I use python 3.7.1 (default, Dec 14 2018, 19:28:38), and pymongo 3.7.2.
In mongodb this works:
db.collection.find(
{$and:[
{"field":{$regex:"bon?"}},
{"field":{$not:{$regex:"bon souple"}}},
{"field":{$not:{$regex:"bon léger"}}}
]}
)
So in pymongo I did the same as:
db.collection.find(
{"$and":[
{"field":{"$regex":"bon?"}},
{"field":{"$not":{"$regex":"bon souple"}}},
{"field":{"$not":{"$regex":"bon léger"}}}
]}
)
but it indicatespymongo.errors.OperationFailure: $regex has to be a string
.
So I tried this as proposed here:
liste_reg=[
{'field': {'$regex': {'$not': re.compile('bon souple')}}},
{'field': {'$regex': {'$not': re.compile('bon léger')}}},
{'field': {'$regex': re.compile('bon?')}}
]
rslt=list(
db.collection.find({"$and":liste_reg})
)
I noticed that even when there is no special character it indicates the same error:
liste_reg=[
{'field': {'$regex': {'$not': re.compile('bon souple')}}} #where no special char is present
]
rslt=list(
db.collection.find({"$and":liste_reg})
)
So I tried to use "/"
as:
liste_reg=[
{'field': {'$regex': {'$not':'/bon souple/'}}} #where no special char is present
#even tried re.compile('/bon souple/')
]
rslt=list(
db.collection.find({"$and":liste_reg})
)
the same error pymongo.errors.OperationFailure: $regex has to be a string
still occurs.
What can I do?
SOME UPDATE OF MY RESEARCH OF SOLUTION
the core of the issue seems to be with $not
because when I do:
liste_reg=[{'field': {'$regex': 'bon?'}}]
rslt=list(
db.collection.find({"$and":liste_reg})
)
len(rslt)#gives 23 013, what is ok.
There is no error.
SOME SAMPLES
As asked by Emma I can give a sample, and it will explicit my request in mongo. Normally I must have these modalities in the field:
- sec
- très léger
- léger
- bon léger
- bon
- bon souple
- souple
- très souple
- collant
- lourd
- très Lourd
- profond
The main problem for me is my spider did not parse correctly because I did not write a strong enough script for that. Instead of obtaining just "bon", I obtain this kind of result:
{"_id":"ID1",
"field":"bon\r\n\t\t\t\t\t\t\t\t\r\n\t\t\t\t\t\t\t\r\n\t\t\t\t\t\t\t\r\n\t\t\t\t\t\t\t\t\r\n\t\t\t\t\t\t\t\t\t\r\n\t\t\t\t\t\t\t\t\t\tnon",
...}
and that's an example between many others wrong parsing.
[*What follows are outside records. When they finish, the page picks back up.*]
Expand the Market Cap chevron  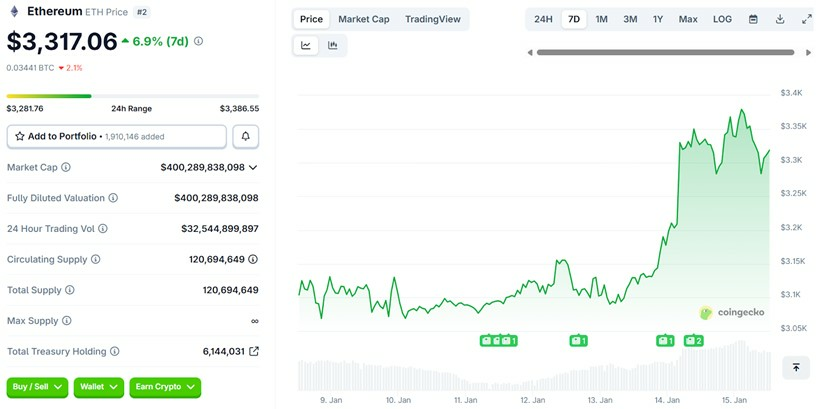click(x=253, y=168)
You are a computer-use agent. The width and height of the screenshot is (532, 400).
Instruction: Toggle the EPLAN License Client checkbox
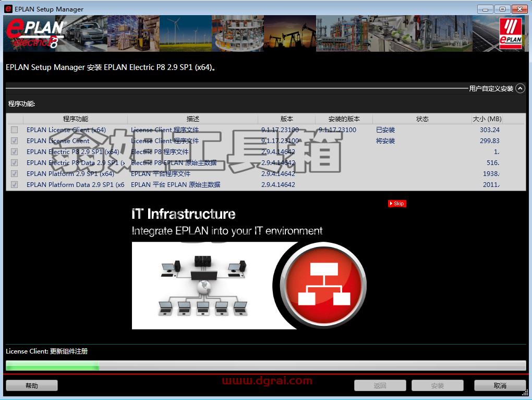pos(14,140)
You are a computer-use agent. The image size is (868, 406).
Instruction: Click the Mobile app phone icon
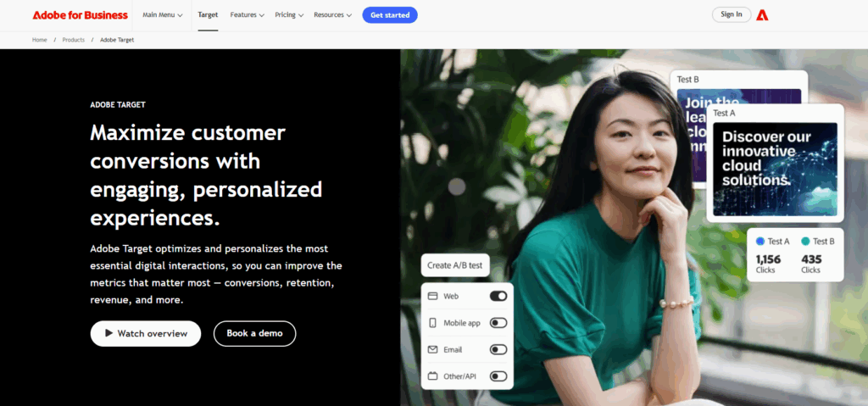tap(433, 323)
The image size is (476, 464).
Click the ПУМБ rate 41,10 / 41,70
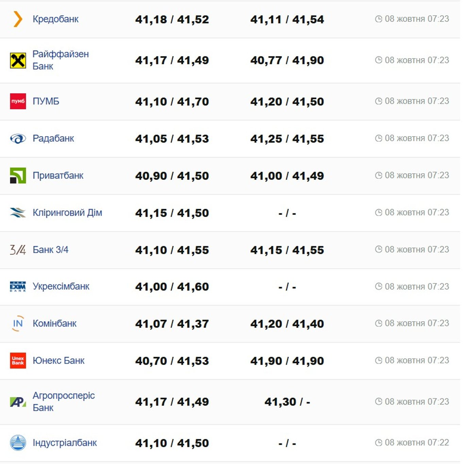click(x=172, y=102)
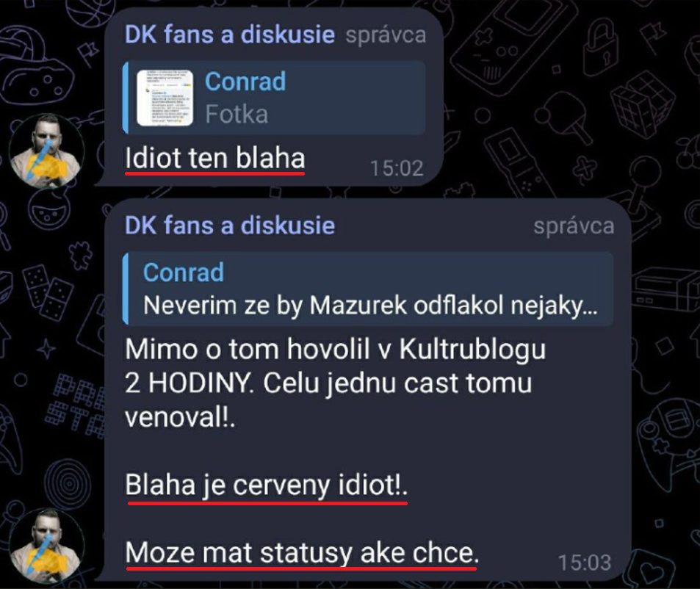Tap the blue reply bar beside the Neverim quote
The height and width of the screenshot is (589, 700).
[126, 289]
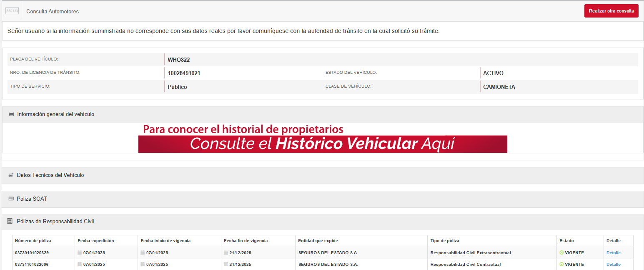Expand the Poliza SOAT section
This screenshot has height=270, width=644.
[32, 199]
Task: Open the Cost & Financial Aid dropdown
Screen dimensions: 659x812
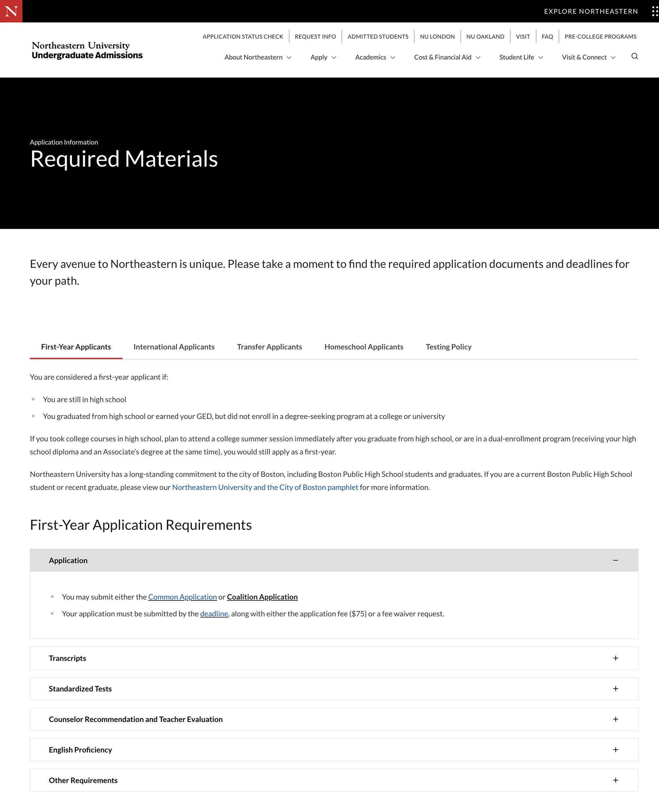Action: [x=447, y=57]
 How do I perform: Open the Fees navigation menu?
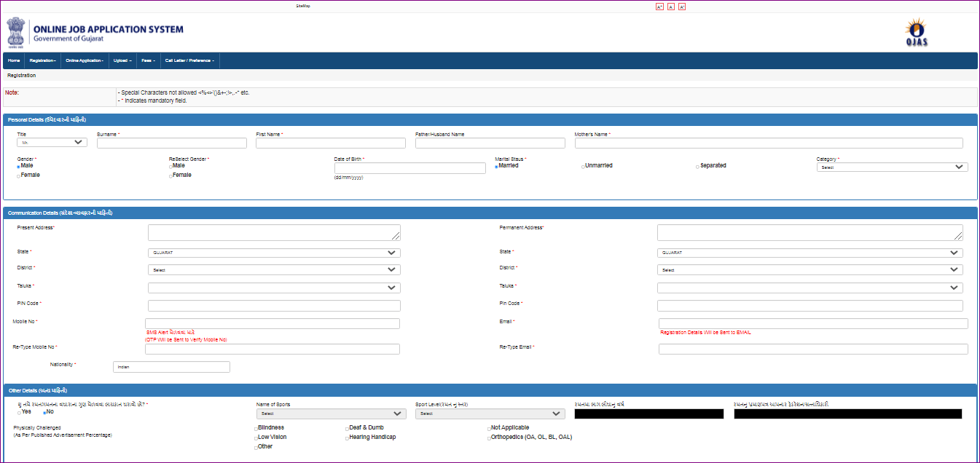pos(148,60)
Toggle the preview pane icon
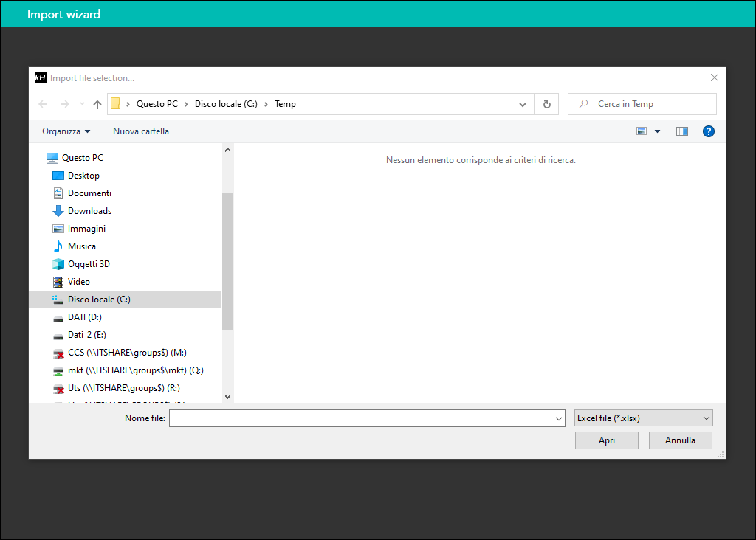 [x=681, y=131]

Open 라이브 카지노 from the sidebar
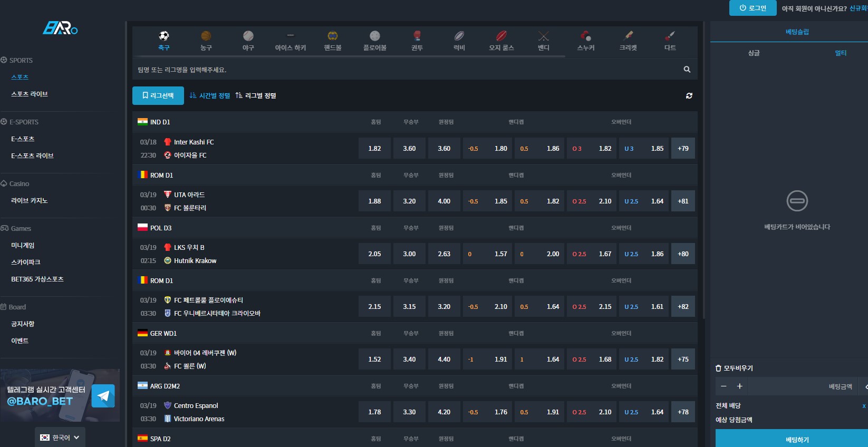[30, 201]
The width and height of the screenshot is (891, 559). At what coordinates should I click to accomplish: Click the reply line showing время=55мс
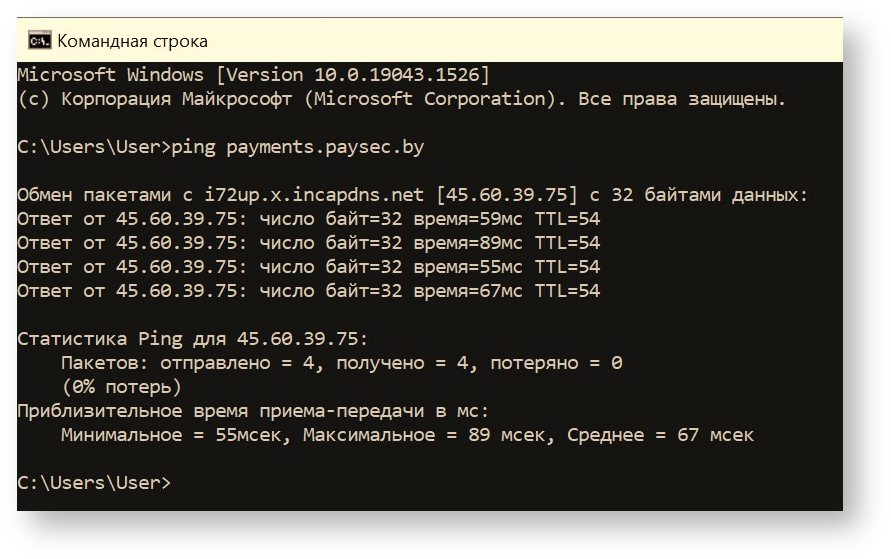[x=308, y=267]
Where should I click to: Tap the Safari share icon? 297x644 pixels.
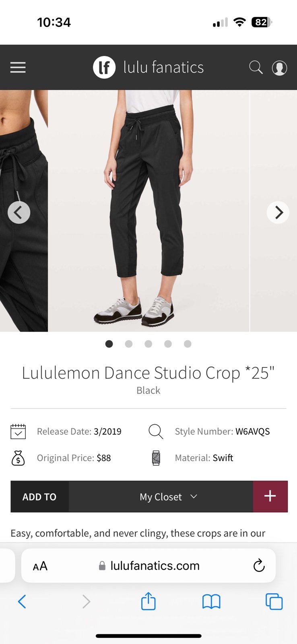(149, 601)
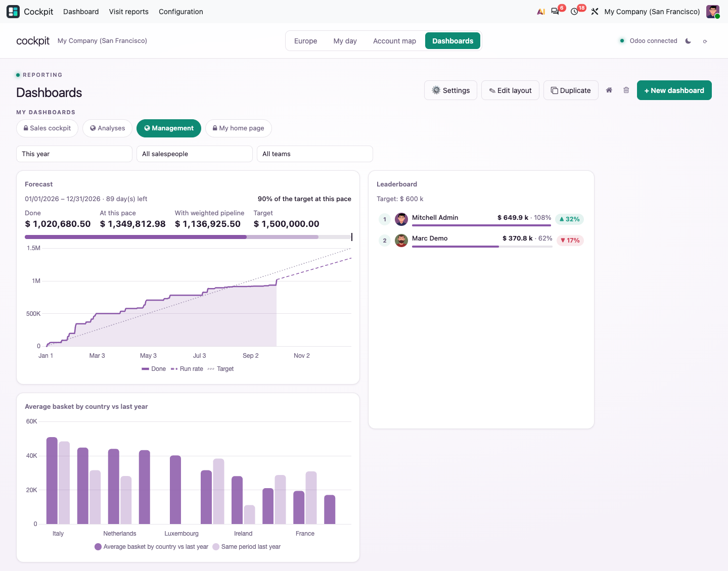728x571 pixels.
Task: Switch to the Account map tab
Action: (394, 41)
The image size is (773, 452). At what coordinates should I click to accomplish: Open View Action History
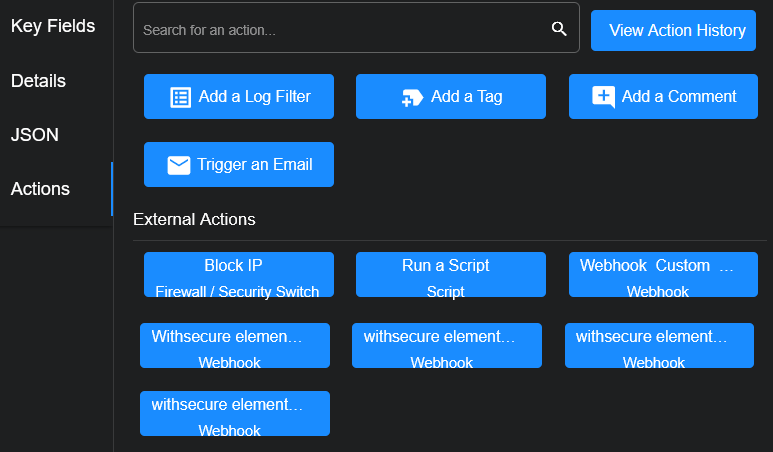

So that's why I want result that begins with "bon?"
but not "bon souple"
or "bon léger"
because they have correct values, no \n
or \t
.
So as samples:
[{"_id":"ID1",
"field":"bon\r\n\t\t\t\t\t\t\t\t\r\n\t\t\t\t\t\t\t\r\n\t\t\t\t\t\t\t\r\n\t\t\t\t\t\t\t\t\r\n\t\t\t\t\t\t\t\t\t\r\n\t\t\t\t\t\t\t\t\t\tnon"},
{"_id":"ID2",
"field":"bon\r\n\t\t\t\t\t\t\t\t\r\n\t\t\t\t\t\t\t\r\n\t\t\t\t\t\t\t\r\n\t\t\t\t\t\t\r\n\t\t\t\t\t\tpremière"},
{"_id":"ID3",
"field":"bon\r\n\t\t\t\t\t\t\t\t\r\n\t\t\t\t\t\t\t\r\n\t\t\t\t\t\t\t\r\n\t\t\t\t\t\t\r\n\t\t\t\t\t\t2ème"},
{"_id":"ID4",
"field":"bon souple"},
{"_id":"ID5",
"field":"bon léger"}]